### Goal of the exercise
Only the lines below between the ones containing "Click the Поиск на Диске search field" and "the My Company", inclusive, are to be reproduced, each exactly as it stands.
[Records for this exercise]
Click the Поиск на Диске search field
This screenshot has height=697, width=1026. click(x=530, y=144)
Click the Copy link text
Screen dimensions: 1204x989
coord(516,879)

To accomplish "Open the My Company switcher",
[/Records for this exercise]
[Records for this exercise]
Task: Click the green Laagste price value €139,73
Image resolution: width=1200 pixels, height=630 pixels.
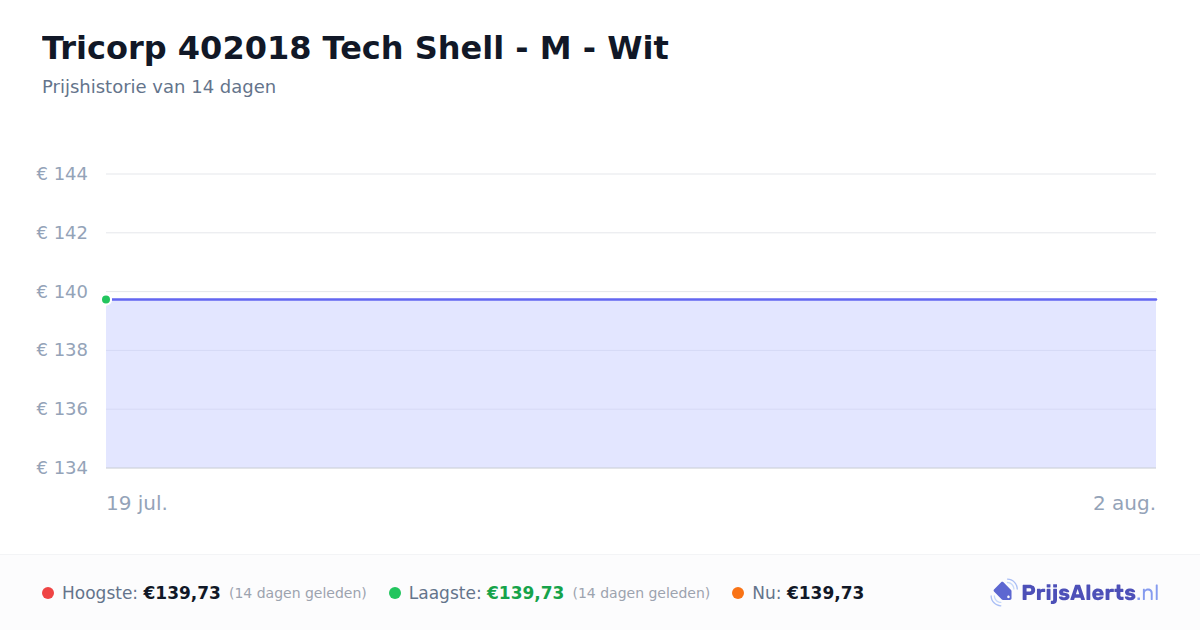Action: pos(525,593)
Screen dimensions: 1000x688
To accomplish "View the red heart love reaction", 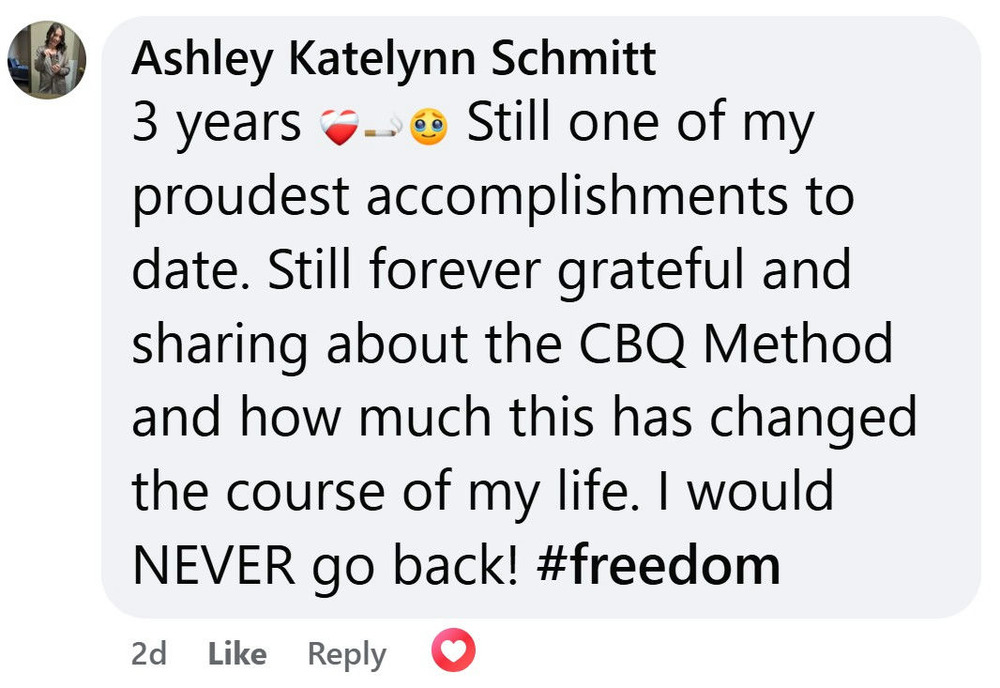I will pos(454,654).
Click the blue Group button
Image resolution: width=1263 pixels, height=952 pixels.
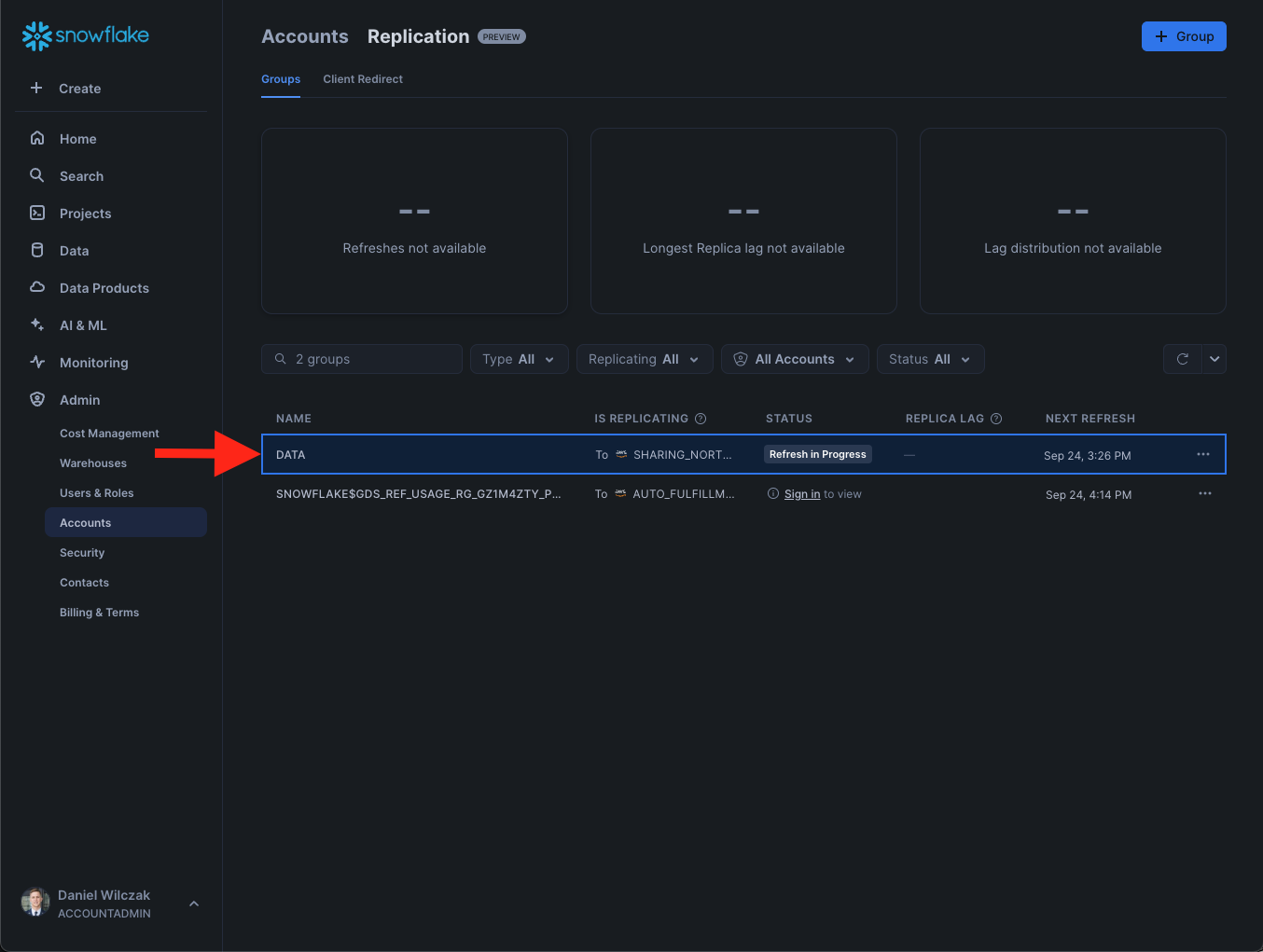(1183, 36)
[/Records for this exercise]
[Records for this exercise]
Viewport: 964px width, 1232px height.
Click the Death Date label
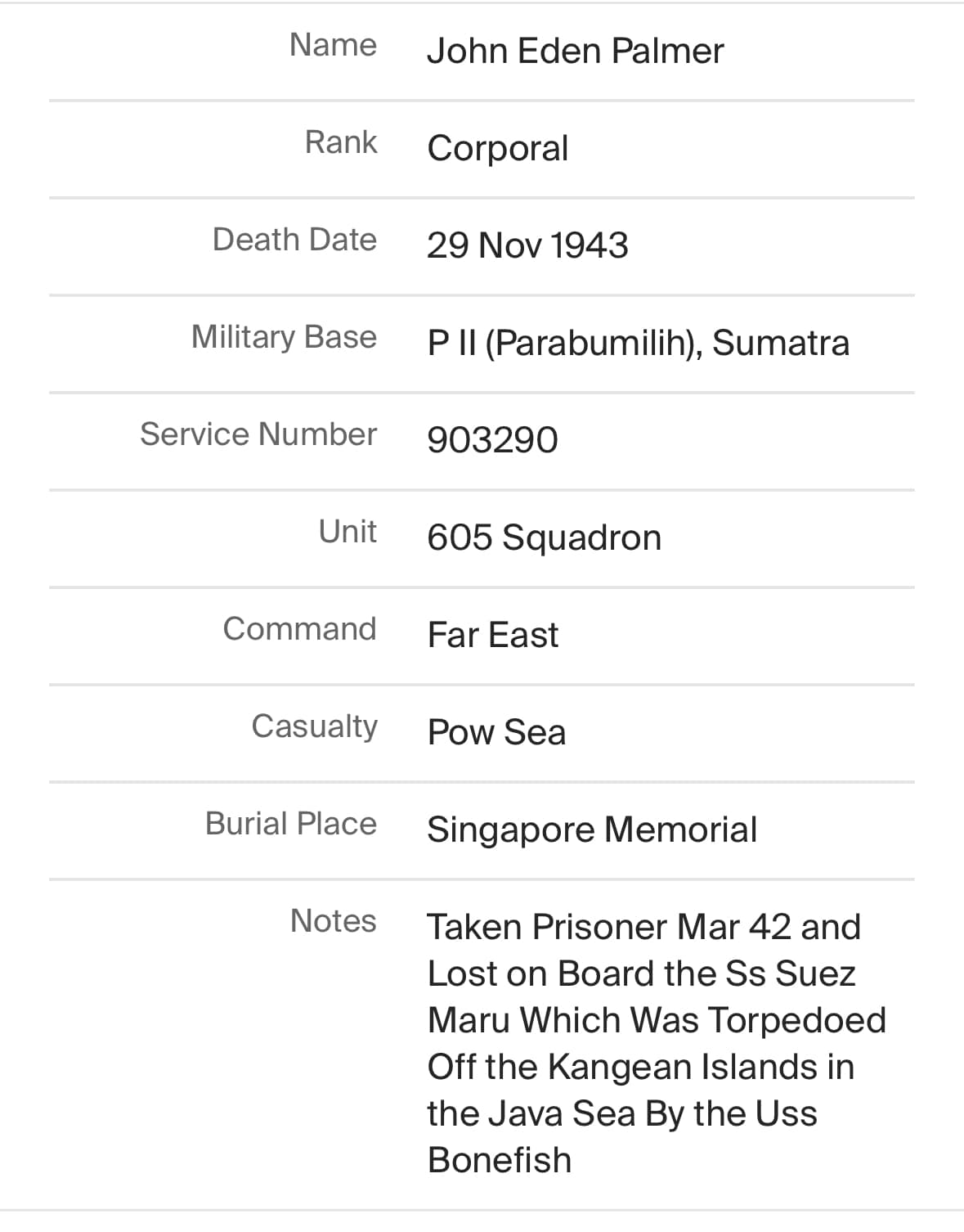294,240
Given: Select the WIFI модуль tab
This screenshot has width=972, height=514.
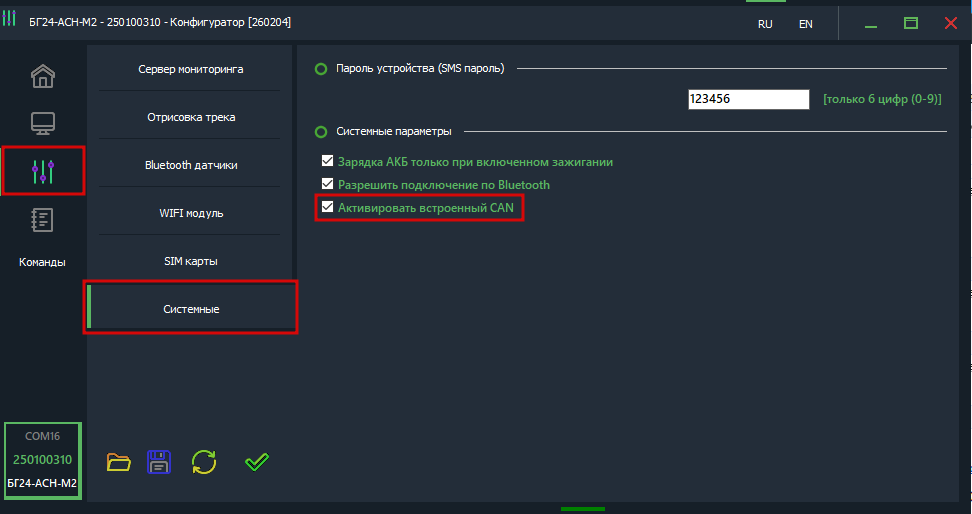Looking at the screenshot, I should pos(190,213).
[/Records for this exercise]
### Result for this exercise
Click the Поиск на Диске search field
This screenshot has height=697, width=1026. click(x=530, y=144)
Click the Copy link text
Screen dimensions: 1204x989
coord(516,879)

To accomplish "Open the My Company switcher",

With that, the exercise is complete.